§ **Goal of the exercise**:
Using the data below, return the stretch from the line that contains "436x504 pixels." through the line that contains "Task: Open the D&T SMR5 project link", both included, exactly as it stands and nothing beyond it.

*** Recorded information

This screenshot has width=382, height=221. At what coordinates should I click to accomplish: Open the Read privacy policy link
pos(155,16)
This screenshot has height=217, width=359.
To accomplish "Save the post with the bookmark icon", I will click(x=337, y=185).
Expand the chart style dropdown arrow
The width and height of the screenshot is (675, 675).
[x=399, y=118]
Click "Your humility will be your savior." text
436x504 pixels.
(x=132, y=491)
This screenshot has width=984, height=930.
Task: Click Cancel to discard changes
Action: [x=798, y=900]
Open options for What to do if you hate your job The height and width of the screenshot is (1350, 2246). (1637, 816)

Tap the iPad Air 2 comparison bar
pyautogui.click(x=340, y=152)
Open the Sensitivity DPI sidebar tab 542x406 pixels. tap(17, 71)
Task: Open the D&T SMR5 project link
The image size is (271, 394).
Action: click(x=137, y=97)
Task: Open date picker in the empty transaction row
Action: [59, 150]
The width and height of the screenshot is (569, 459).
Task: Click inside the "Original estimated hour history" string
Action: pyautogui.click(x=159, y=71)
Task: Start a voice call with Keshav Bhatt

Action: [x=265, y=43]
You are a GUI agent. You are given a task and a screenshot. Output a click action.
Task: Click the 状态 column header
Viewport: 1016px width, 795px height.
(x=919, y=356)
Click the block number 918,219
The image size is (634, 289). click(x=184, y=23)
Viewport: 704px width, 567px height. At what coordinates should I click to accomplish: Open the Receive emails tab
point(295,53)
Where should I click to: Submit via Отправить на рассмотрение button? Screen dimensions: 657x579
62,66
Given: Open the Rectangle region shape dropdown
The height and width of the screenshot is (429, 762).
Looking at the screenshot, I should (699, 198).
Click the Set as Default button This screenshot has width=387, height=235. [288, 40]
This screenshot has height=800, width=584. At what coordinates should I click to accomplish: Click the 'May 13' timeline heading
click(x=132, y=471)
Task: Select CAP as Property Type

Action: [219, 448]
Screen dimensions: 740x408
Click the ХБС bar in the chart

******

§ **Answer to the problem**:
436x504 pixels.
(x=132, y=491)
This screenshot has width=984, height=930.
Task: Click Cancel to discard changes
Action: [x=798, y=900]
Open options for What to do if you hate your job The height and width of the screenshot is (1350, 2246). (1637, 816)

Tap the iPad Air 2 comparison bar
pyautogui.click(x=340, y=152)
Open the Sensitivity DPI sidebar tab 542x406 pixels. tap(17, 71)
Task: Open the D&T SMR5 project link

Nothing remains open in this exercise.